→ Estratto del documento:

<<<<

Sprechi in sanità: altri due punti di vista
La storia degli sprechi in sanità somiglia ad una di quelle leggende metropolitane che vagano e rimbalzano senza mai toccare la terra della concretezza. Le mitiche siringhe – emblema di tutti gli sprechi – che costano 10 da una parte e 50 dall’altra hanno smosso il pachiderma decisionale delle amministrazioni pubbliche e dei politici nonché richiamato l’attenzione dell’opinione pubblica. Ormai quasi nessuno sostiene più che la questione dei servizi essenziali come la sanità debba essere affrontata secondo una logica puramente incrementale. L’equazione maggiore spesa = miglior servizio non può più essere la bussola a cui agganciare le scelte e le rivendicazioni dei tanti soggetti che si rivolgono e intervengono nel campo della sanità. Insomma non è detto che ogni anno la spesa debba solo aumentare e mai diminuire. E così, oltre ai vari esperti di spending review che si succedono al vertice, tanti altri si stanno impegnando ad analizzare il funzionamento della sanità e ad individuare gli eccessi di spesa cioè gli sprechi.
Qualche risultato è già stato raggiunto. Per esempio sull’onda della fama ottenuta dalle “mitiche” siringhe si sta affermando una tendenza a ridurre i centri di acquisto con risparmi già acquisiti (nel solo Lazio si tratta di centinaia di milioni tra 2014 e 2015). Ovviamente una revisione seria della spesa porta inevitabilmente a rivedere anche la distribuzione delle risorse umane cioè, per essere chiari, i casi di ospedali con tanto personale e pochi posti letto o la questione delle cliniche universitarie oppure le prestazioni effettuate dai privati. Insomma cose concrete che toccano molteplici interessi e difficili da affrontare.
Ma ecco che da due soggetti diversi mettono in evidenza altri due aspetti del pianeta sprechi in sanità. Il primo è uno studio condotto in quattro regioni (Lombardia, Marche, Umbria, Sicilia) da Agenas. Lo studio è dedicato alla medicina difensiva una pratica che, per prevenire future contestazioni, porta i medici ad abbondare in prescrizioni diagnostiche e di farmaci. Lo studio indica che circa il 60% dei medici segue questa strada determinando un maggiore esborso di 9-10 mld di euro solo per gli esami in eccesso alle reali esigenze diagnostiche. Emerge dallo studio un altro dato interessante e cioè che i medici intervistati sanno di esagerare, ma non si sentono tutelati a sufficienza e così preferiscono abbondare in prescrizioni. Il “succo” della ricerca è semplice: troppi controlli, troppe prestazioni inappropriate, troppi soldi sprecati.

>>>>

→ Estratti dei dati:

<<<<

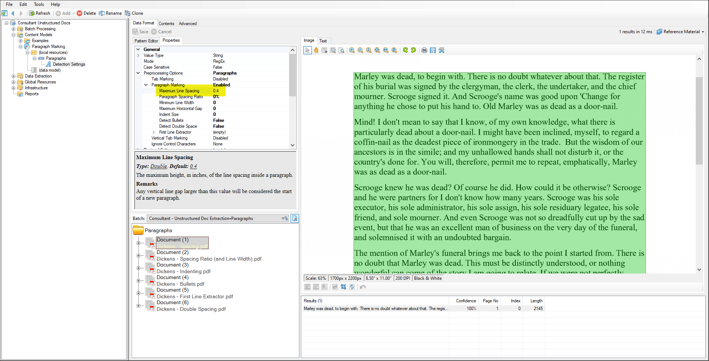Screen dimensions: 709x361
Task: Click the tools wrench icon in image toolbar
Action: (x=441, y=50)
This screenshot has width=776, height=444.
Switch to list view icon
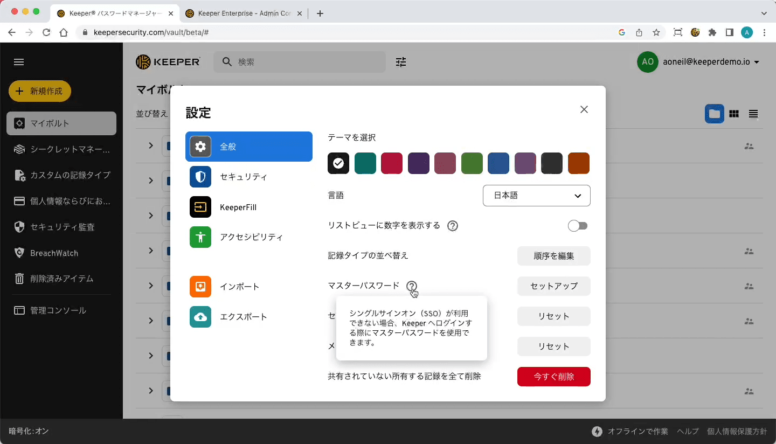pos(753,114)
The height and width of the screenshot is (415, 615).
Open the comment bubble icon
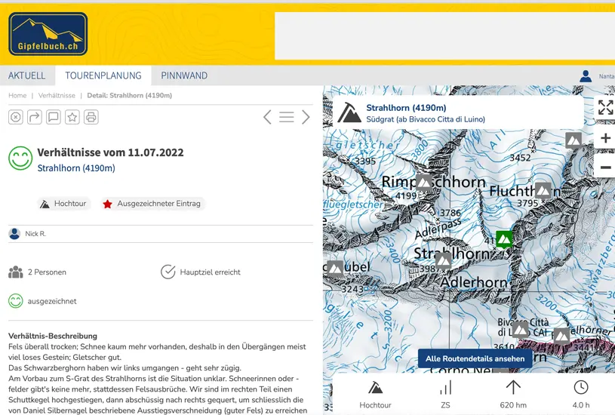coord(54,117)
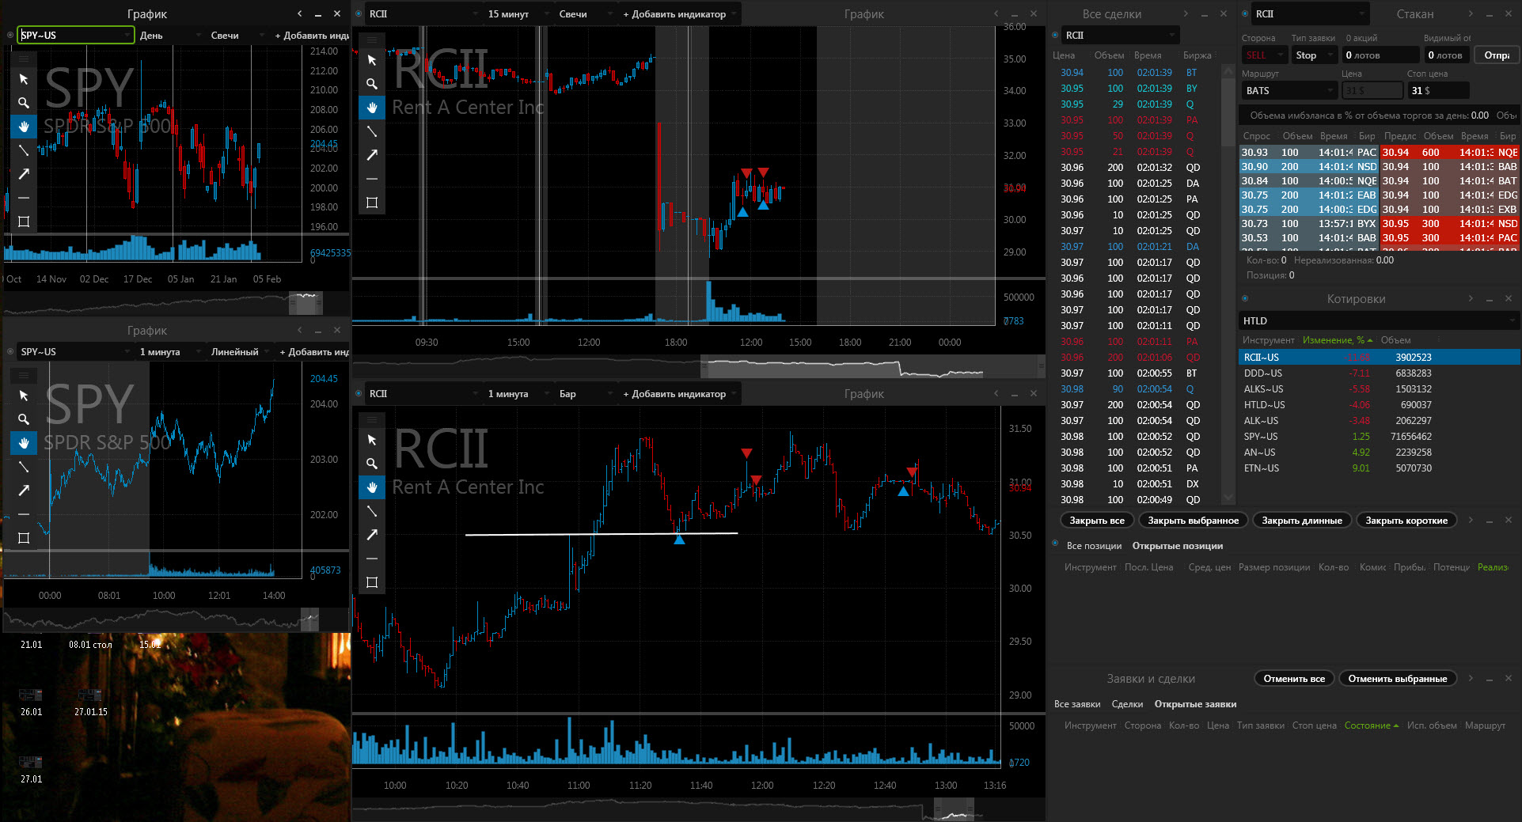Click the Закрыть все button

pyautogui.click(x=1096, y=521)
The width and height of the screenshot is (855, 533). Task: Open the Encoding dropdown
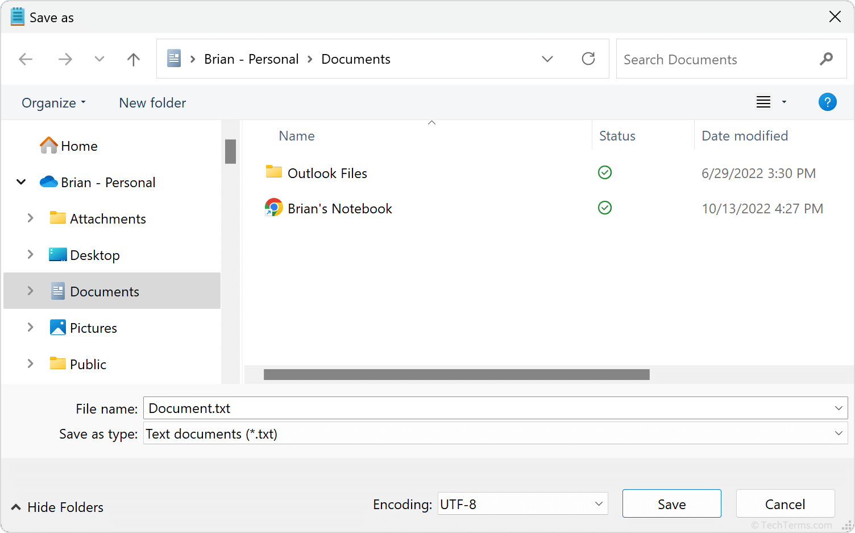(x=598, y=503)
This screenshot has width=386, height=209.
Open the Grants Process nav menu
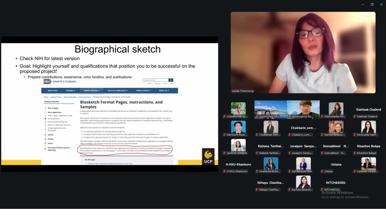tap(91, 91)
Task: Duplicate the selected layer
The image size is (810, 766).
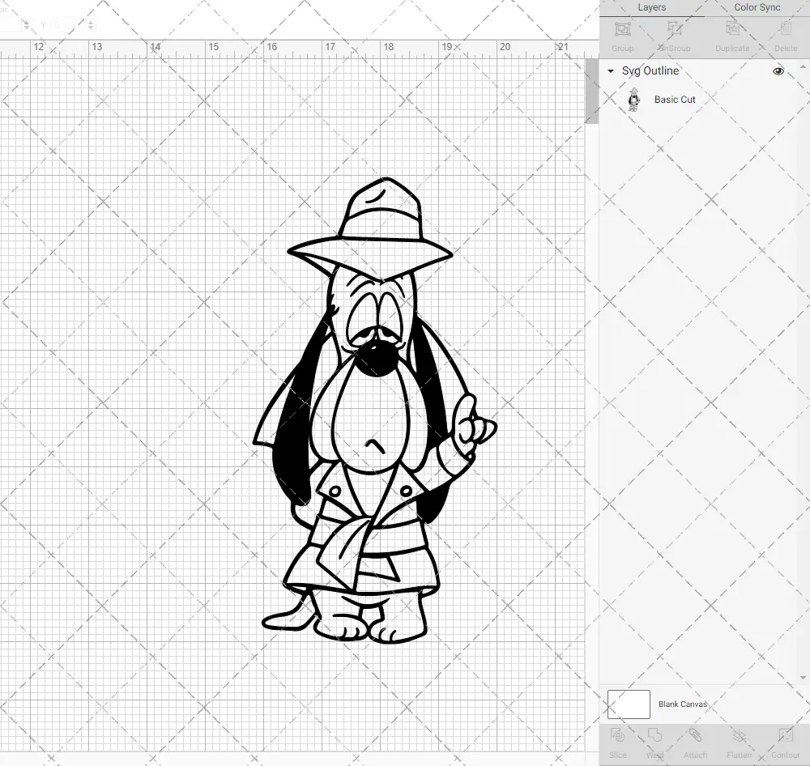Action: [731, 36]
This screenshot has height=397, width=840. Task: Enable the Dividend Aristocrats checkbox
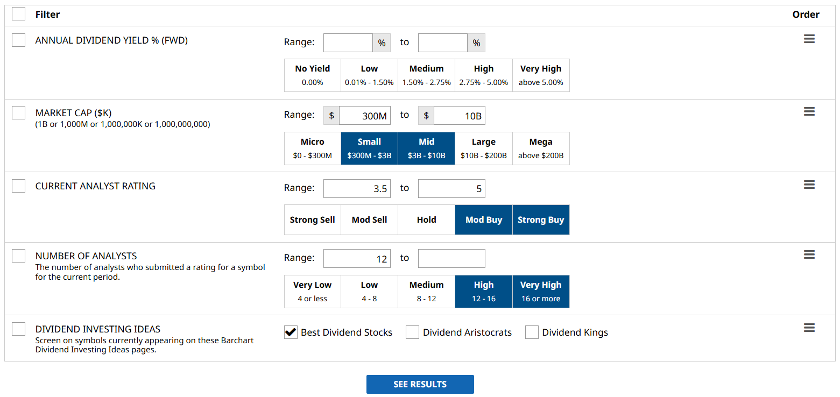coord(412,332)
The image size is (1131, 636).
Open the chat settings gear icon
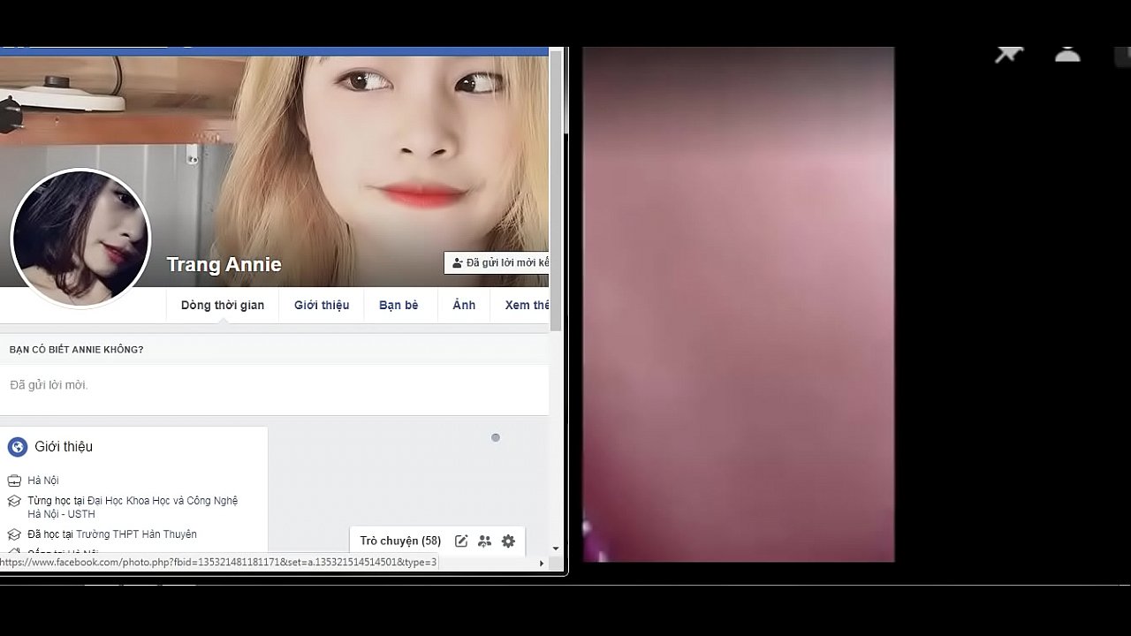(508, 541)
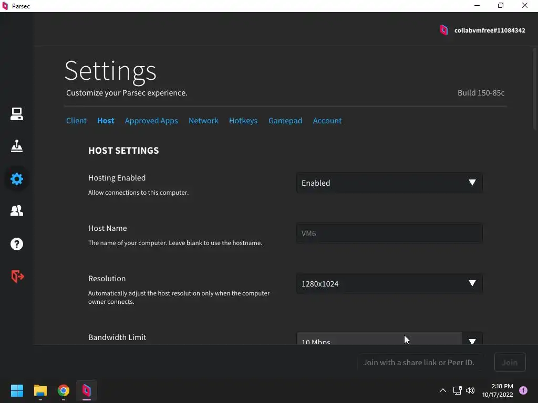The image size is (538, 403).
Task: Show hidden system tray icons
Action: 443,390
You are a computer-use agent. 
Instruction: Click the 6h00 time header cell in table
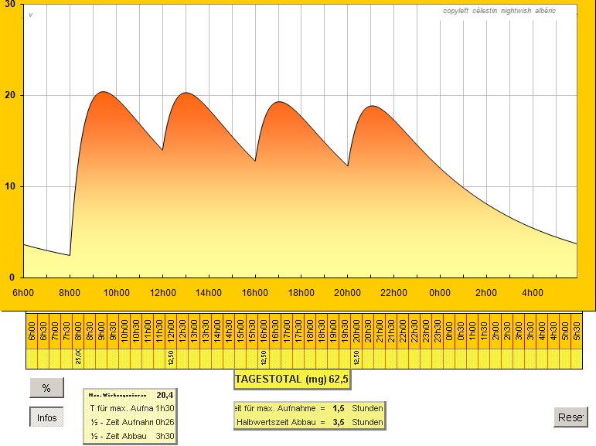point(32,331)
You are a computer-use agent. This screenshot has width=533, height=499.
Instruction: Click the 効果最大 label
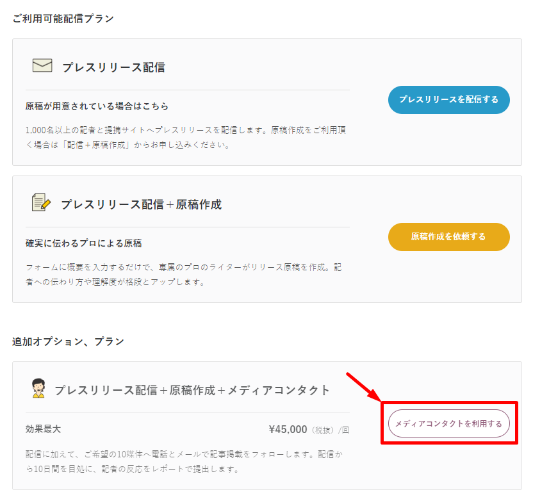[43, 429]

>>>>

→ Domande:
a: Nel testo sugli sprechi in sanità, sostituisci "prescrizioni" con "richieste" e riporta il passo che si apre con le parole contenenti "Ma ecco che" e si chiude con "troppi soldi sprecati.".
b: Riassumi in forma di elenco il paragrafo del testo sugli sprechi in sanità che inizia con "Qualche risultato è già stato raggiunto", mantenendo i fatti principali.

→ Risposte per numero:
a:
Ma ecco che da due soggetti diversi mettono in evidenza altri due aspetti del pianeta sprechi in sanità. Il primo è uno studio condotto in quattro regioni (Lombardia, Marche, Umbria, Sicilia) da Agenas. Lo studio è dedicato alla medicina difensiva una pratica che, per prevenire future contestazioni, porta i medici ad abbondare in richieste diagnostiche e di farmaci. Lo studio indica che circa il 60% dei medici segue questa strada determinando un maggiore esborso di 9-10 mld di euro solo per gli esami in eccesso alle reali esigenze diagnostiche. Emerge dallo studio un altro dato interessante e cioè che i medici intervistati sanno di esagerare, ma non si sentono tutelati a sufficienza e così preferiscono abbondare in richieste. Il “succo” della ricerca è semplice: troppi controlli, troppe prestazioni inappropriate, troppi soldi sprecati.

b:
- Sull'onda delle "mitiche" siringhe si tende a ridurre i centri di acquisto, con risparmi già ottenuti: nel solo Lazio centinaia di milioni tra 2014 e 2015.
- Una revisione seria della spesa porta a rivedere anche la distribuzione delle risorse umane: ospedali con molto personale e pochi posti letto, cliniche universitarie, prestazioni dei privati.
- Sono questioni concrete, che toccano molti interessi e sono difficili da affrontare.